TRY IT ▸ Nothing but the data below, returned exactly, should appear in the answer.
---+---
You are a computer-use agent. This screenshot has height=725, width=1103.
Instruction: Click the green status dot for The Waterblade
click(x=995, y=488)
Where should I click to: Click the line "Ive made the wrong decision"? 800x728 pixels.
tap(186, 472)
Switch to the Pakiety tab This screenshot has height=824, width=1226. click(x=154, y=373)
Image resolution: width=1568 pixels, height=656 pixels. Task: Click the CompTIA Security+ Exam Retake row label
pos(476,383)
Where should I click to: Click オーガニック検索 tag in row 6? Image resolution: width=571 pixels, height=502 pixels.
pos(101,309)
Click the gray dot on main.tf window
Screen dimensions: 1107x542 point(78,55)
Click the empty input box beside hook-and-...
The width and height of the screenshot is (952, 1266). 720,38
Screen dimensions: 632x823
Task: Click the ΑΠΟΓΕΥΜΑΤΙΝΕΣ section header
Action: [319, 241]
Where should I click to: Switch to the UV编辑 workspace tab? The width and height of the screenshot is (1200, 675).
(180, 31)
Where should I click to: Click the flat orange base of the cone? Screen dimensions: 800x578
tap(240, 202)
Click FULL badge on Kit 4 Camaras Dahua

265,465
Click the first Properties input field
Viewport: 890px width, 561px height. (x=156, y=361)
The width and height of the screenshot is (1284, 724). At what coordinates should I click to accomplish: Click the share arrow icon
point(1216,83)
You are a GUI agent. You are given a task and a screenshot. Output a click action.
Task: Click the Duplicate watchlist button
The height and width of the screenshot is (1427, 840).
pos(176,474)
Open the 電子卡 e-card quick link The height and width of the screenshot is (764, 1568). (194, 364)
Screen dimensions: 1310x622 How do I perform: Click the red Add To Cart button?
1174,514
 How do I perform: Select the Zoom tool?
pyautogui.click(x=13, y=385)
---+---
ANSWER TO THIS EXERCISE ▸
You are a computer-use agent. This screenshot has height=725, width=1103.
Instruction: Click the green status dot for The Waterblade
click(x=995, y=488)
Where should I click to: Click the line "Ive made the wrong decision"? 800x728 pixels.
tap(186, 472)
Switch to the Pakiety tab This screenshot has height=824, width=1226. click(x=154, y=373)
Image resolution: width=1568 pixels, height=656 pixels. Task: Click the CompTIA Security+ Exam Retake row label
pos(476,383)
Where should I click to: Click オーガニック検索 tag in row 6? Image resolution: width=571 pixels, height=502 pixels.
pos(101,309)
Click the gray dot on main.tf window
Screen dimensions: 1107x542 point(78,55)
Click the empty input box beside hook-and-...
The width and height of the screenshot is (952, 1266). 720,38
Screen dimensions: 632x823
Task: Click the ΑΠΟΓΕΥΜΑΤΙΝΕΣ section header
Action: [319, 241]
Where should I click to: Switch to the UV编辑 workspace tab? The width and height of the screenshot is (1200, 675).
(180, 31)
Where should I click to: Click the flat orange base of the cone? Screen dimensions: 800x578
tap(240, 202)
Click FULL badge on Kit 4 Camaras Dahua

265,465
Click the first Properties input field
Viewport: 890px width, 561px height. (x=156, y=361)
The width and height of the screenshot is (1284, 724). At what coordinates should I click to accomplish: Click the share arrow icon
point(1216,83)
You are a GUI agent. You are given a task and a screenshot. Output a click action.
Task: Click the Duplicate watchlist button
The height and width of the screenshot is (1427, 840).
pos(176,474)
Open the 電子卡 e-card quick link The height and width of the screenshot is (764, 1568). (194, 364)
Screen dimensions: 1310x622 How do I perform: Click the red Add To Cart button?
1174,514
 How do I perform: Select the Zoom tool?
pyautogui.click(x=13, y=385)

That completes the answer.